Los domingos, el subte es territorio de otra dimensión, el silencio se reproduce como un eco, el aire huele distinto, y según la hora, parece una escena del “La tierra sin humanos”.
El domingo en la estación Pueyrredón y Córdoba, aproximadamente al mediodía, el tren demoraba, y me pareció extraño que no hubiera nadie.
Ya me estaba poniendo nervioso cuando veo aparecer por la escalera a un señor completamente en blanco, pelo blanco, bigotes blancos, camisa, pantalón, zapatos y hasta tenía una capa, todo de pies a cabeza completamente blanco; no hubiera parecido tan raro ni llamativo si no fuera por la capa blanca.
Lo único de otro color era el bastón en el que se apoyaba, que era de color madera.
Pareció salir de una revista de Marvel, un viento leve que llegaba seguramente de la escalera le movía la capa como si fuera un superhéroe volando.
En cuanto lo vi, ahí mismo, lo bauticé Mandrake, no sé por qué, aunque le faltaba la galera, era el mago, pero de color invertido, el negativo de Mandrake.
Me pareció que en mi cara debió verse una sonrisa, esa que uno se imagina que revela la cara cuando se ve en presencia de algo ridículo.
Eso me pareció: ridículo.
En eso, se da vuelta para mirar por sobre su hombro y así de la nada también, apareció una mujer alta, negra, también desde la escalera.
Una mujer bellísima, que se acercó a Mandrake negativo y se le colgó del brazo, así, ambos, se volvieron, ahora caminando hacia mí.

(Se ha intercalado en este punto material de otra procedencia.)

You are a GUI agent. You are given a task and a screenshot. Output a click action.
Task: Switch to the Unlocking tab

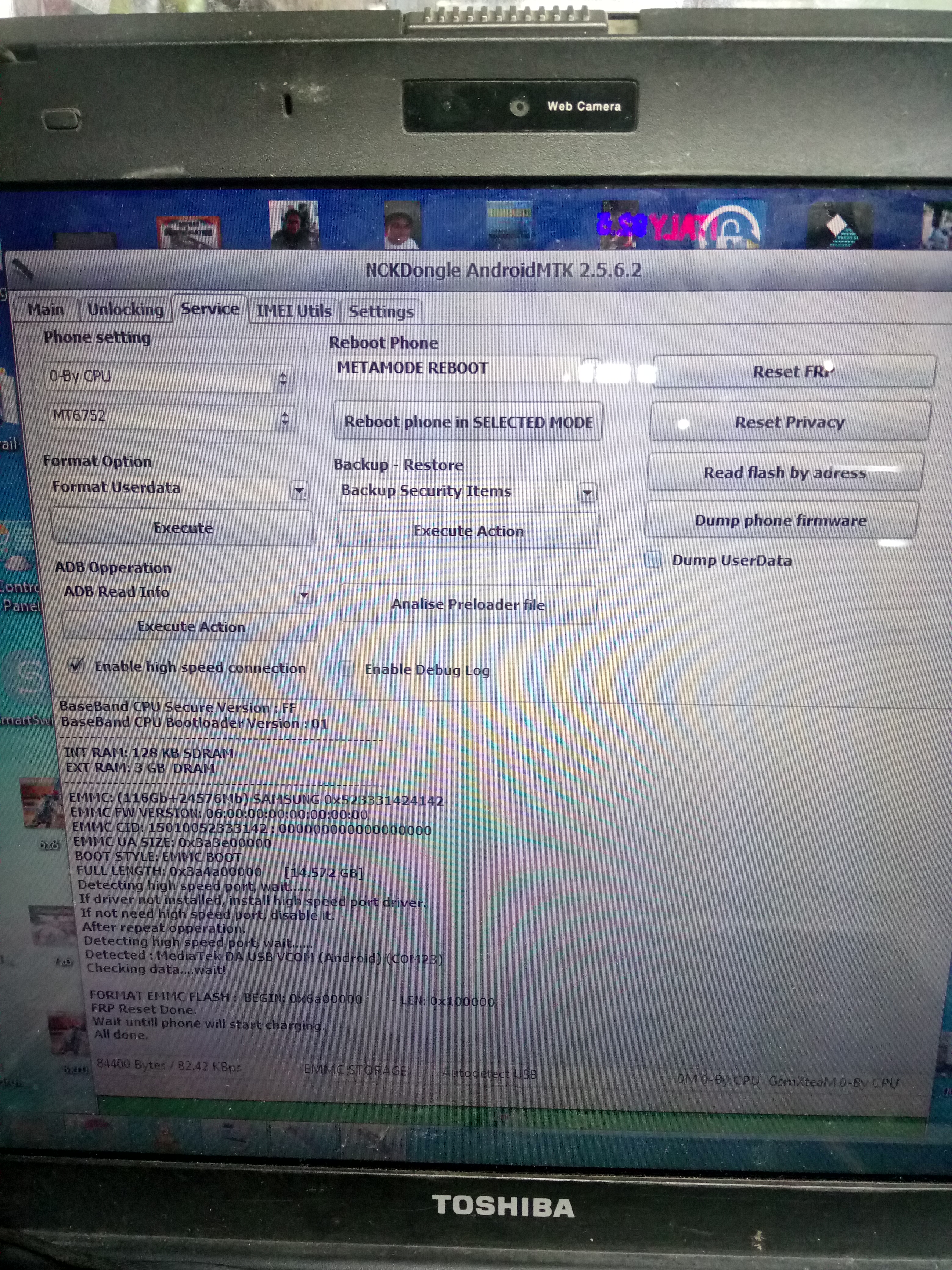click(125, 310)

Fue entonces que se me ocurrió pensar en lo extrañamente vacío que se veía el subte, y se me vino a la cabeza la película Moebius, esa en la que el tren se mete en un bucle infinito y nunca pasa por las estaciones.
Eran una pareja extraña, uno no terminaba de acomodar la imagen; el hombre viejísimo, completamente en blanco, la mujer, hermosa, negra, más alta que él, con un cabello castaño oscuro, lacio que se movía por el viento, como si estuvieran en una danza íntima con la capa del Mandrake negativo; un cuerpo asombroso, que parecía tener un vestido pintado, color negro, zapatos de taco aguja, pero no muy altos, también negros.
Entre el color de la piel y el vestido, la belleza resaltaba como si estuviera hecha de mármol, la piel brillosa y el contraste con Mandrake negativo en blanco, daban la impresión de estar desnuda.
Por un momento, me pareció que en realidad los estaba imaginando, hasta que con alivio empezó a aparecer gente por la escalera, y todos a mirar a la pareja que se habían quedado parados mirando hacia la vía.
El tren llegó, todos subimos. La extraña pareja, indiferentes, eran mirados por todos. Se bajaron en la estación siguiente, y tal como si se hubiera encendido el sonido, todos comenzamos a mirarnos y a conjeturar: que iban a una fiesta, que iban a un corso, que eran actores, y así.
Tímidamente, se me ocurrió sugerir que era un mago y su asistente, y asombrosamente, la palabra Mandrake apareció, y no salió de mí, pero coincidieron en admitir que a todos se les había ocurrido precisamente ese nombre. De mi cosecha fue agregarle la palabra negativo.
Ni un solo comentario de la belleza de mujer, que era lo extraordinario, era una de esas bellezas que emanan los caballos, que te dejan el espíritu en suspenso, como si temiéramos haberla inventado, o al menos, yo temía eso y entonces no dije nada, pues tengo tendencias a imaginar mujeres hermosas.
Durante el resto del día, el recuerdo de la pareja no me abandonó, y ahora me quedó la duda de si realmente la mujer, y su belleza, existió o la inventé, o la creó Mandrake negativo.
Desearía que alguno de los que viajaron en el vagón ese día y leyera estas líneas me confirmara si la mujer era real o inventada.